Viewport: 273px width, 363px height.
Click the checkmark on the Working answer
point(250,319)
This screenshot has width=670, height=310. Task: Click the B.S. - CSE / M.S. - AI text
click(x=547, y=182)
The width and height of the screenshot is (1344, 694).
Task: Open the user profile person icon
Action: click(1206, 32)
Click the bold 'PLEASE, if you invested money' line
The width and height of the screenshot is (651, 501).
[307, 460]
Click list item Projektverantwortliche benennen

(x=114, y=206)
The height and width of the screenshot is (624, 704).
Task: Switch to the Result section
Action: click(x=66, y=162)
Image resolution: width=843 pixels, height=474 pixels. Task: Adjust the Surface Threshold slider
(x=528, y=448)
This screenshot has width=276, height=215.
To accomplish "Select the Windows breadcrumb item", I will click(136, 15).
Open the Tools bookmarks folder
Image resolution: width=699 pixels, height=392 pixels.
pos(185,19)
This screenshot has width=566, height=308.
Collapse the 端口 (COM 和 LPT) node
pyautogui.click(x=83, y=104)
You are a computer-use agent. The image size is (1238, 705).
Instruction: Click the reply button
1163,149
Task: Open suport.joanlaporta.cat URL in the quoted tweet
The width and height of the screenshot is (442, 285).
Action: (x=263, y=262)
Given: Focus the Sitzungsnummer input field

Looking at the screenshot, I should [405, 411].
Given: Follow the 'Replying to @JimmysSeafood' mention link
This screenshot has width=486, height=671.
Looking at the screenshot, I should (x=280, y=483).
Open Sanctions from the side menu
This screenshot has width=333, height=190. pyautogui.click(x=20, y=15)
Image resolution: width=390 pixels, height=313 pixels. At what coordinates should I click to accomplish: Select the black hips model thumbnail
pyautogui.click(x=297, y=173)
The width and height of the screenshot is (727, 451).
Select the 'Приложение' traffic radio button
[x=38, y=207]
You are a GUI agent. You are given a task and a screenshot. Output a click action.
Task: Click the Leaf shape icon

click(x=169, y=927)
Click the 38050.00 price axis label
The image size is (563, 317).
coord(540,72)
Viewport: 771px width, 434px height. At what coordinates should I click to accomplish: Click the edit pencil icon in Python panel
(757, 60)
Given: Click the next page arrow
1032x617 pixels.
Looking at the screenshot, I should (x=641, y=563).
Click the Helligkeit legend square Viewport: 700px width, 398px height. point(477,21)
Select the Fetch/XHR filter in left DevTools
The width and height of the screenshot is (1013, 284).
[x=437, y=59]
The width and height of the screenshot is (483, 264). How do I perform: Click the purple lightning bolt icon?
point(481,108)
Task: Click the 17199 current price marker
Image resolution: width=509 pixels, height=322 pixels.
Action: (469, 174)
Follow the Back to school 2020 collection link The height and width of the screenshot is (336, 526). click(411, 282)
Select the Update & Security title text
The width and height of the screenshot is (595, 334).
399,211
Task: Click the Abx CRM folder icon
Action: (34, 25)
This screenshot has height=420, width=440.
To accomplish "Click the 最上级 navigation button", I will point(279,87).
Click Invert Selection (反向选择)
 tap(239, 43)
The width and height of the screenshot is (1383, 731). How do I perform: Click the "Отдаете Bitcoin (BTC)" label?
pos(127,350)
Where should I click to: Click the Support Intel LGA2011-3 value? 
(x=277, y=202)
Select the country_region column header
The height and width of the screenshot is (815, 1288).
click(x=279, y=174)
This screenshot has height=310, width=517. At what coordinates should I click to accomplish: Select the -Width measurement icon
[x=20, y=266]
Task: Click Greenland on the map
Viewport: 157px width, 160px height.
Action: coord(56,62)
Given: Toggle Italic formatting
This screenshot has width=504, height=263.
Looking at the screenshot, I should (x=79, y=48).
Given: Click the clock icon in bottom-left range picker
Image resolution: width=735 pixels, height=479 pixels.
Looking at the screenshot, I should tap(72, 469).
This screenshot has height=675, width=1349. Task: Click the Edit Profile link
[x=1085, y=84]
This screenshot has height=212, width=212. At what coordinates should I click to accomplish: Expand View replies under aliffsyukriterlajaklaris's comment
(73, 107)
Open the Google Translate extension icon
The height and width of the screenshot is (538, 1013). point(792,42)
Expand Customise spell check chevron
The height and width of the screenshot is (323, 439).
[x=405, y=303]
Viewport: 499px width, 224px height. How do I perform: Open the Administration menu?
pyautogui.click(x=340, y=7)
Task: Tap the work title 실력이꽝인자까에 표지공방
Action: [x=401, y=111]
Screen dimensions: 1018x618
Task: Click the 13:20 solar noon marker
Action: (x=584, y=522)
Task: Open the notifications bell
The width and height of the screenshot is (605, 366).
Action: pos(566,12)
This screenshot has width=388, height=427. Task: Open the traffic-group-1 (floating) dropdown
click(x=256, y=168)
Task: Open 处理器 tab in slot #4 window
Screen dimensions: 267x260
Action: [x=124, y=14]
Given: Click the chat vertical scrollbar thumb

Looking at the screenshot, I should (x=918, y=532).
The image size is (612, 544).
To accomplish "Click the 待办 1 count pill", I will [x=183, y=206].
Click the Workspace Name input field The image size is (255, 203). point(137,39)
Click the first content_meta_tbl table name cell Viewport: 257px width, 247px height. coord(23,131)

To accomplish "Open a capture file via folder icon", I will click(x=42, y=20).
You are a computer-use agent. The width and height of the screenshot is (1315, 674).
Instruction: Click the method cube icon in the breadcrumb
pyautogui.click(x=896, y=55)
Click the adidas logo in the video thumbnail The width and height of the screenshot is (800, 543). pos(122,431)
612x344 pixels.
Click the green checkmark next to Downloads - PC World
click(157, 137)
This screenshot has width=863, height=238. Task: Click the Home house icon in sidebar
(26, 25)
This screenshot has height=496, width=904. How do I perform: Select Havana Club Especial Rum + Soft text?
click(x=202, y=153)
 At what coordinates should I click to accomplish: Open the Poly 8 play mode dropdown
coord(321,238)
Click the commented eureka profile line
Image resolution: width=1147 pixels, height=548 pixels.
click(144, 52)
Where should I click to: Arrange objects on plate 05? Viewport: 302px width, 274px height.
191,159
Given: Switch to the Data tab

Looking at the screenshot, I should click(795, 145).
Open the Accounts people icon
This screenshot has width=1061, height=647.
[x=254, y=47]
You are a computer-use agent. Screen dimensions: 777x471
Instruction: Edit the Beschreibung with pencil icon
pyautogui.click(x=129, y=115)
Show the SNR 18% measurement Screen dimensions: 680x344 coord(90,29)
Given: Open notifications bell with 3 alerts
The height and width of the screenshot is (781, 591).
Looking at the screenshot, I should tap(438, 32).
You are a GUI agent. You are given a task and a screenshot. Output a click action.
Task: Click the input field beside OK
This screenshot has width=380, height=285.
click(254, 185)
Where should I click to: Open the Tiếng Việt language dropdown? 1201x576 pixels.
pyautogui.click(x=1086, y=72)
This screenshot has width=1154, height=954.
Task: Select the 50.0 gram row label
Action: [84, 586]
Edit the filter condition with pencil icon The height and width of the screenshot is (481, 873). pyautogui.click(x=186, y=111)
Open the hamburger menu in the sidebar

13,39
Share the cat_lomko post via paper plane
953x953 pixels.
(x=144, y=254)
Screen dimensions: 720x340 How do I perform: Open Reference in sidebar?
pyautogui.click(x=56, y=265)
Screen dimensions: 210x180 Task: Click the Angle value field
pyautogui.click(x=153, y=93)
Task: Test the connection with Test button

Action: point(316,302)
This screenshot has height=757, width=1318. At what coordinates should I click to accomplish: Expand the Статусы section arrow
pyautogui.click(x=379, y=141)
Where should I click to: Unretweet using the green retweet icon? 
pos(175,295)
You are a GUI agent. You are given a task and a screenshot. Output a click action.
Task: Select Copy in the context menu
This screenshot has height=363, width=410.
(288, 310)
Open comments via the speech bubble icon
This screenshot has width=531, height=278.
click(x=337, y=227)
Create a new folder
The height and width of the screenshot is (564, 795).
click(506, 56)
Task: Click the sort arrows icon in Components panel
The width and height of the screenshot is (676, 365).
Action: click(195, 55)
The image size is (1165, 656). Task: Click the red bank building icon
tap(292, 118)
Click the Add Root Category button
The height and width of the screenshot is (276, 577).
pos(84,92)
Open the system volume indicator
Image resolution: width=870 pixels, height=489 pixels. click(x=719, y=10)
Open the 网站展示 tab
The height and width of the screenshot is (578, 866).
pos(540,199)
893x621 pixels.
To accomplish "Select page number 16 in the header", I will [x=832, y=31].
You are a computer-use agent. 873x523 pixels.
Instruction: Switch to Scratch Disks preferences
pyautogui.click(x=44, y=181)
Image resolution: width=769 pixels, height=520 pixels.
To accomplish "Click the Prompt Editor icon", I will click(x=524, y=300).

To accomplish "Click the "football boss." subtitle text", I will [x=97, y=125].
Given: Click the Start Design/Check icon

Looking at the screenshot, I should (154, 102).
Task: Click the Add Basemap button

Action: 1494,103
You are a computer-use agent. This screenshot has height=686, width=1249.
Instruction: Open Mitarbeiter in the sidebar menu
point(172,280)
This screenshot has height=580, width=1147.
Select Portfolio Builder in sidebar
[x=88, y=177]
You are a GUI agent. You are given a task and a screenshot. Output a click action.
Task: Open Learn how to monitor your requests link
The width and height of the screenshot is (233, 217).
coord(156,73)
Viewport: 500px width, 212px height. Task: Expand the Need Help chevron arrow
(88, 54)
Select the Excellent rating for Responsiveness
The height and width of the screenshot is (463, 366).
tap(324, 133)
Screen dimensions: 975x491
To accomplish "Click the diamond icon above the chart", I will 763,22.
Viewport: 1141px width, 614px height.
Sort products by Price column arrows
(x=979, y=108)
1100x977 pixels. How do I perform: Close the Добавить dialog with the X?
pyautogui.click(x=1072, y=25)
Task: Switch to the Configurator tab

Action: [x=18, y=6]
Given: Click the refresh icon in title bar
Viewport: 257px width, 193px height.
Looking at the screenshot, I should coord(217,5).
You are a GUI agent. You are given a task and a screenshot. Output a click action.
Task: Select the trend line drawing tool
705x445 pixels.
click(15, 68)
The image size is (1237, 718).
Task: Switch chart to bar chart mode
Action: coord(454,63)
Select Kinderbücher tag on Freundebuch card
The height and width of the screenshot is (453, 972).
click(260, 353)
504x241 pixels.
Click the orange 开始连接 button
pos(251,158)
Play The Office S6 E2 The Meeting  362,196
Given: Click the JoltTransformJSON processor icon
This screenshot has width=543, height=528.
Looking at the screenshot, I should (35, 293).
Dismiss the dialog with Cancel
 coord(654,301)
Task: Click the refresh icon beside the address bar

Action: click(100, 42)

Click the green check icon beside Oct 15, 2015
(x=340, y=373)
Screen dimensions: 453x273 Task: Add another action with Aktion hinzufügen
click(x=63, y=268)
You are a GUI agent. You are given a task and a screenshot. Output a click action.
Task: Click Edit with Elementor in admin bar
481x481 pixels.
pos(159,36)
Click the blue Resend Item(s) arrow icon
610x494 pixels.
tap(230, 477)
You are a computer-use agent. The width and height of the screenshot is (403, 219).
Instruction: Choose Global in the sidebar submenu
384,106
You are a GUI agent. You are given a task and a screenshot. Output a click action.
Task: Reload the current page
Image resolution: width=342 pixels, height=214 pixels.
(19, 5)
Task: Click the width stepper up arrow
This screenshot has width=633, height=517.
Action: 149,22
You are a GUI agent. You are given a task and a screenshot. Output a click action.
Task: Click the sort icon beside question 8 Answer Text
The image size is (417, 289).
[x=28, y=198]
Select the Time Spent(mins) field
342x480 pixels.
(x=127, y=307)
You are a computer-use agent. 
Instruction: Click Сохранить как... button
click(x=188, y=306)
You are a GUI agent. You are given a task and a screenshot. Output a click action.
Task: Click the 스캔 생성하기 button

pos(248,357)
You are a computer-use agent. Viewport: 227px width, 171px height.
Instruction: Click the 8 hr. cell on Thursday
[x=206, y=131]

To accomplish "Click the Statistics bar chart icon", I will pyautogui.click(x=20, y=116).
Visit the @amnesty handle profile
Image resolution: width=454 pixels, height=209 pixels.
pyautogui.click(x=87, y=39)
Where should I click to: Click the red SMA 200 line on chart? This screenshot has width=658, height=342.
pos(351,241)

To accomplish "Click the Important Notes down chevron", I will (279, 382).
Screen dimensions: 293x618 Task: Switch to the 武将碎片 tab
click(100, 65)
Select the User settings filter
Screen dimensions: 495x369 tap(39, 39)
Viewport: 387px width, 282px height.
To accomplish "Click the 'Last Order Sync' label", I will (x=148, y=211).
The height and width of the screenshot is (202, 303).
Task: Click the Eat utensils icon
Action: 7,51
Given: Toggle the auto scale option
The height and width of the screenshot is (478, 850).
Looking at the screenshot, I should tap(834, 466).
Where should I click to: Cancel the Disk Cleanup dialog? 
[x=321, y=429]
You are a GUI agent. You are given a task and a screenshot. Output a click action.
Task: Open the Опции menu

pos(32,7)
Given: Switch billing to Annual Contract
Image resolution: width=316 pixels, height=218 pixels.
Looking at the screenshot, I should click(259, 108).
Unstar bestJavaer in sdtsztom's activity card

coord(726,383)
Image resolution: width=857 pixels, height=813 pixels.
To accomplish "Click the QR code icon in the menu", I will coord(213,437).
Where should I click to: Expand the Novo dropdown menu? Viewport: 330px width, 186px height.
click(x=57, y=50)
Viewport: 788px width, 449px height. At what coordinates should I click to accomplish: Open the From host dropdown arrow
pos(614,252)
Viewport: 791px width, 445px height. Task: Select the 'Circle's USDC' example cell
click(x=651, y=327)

_Exercise instructions_
Where a line of the records above holds the word "bell", copy that line.

_Result_
Task: Open the notifications bell
Given: Open notifications bell with 3 alerts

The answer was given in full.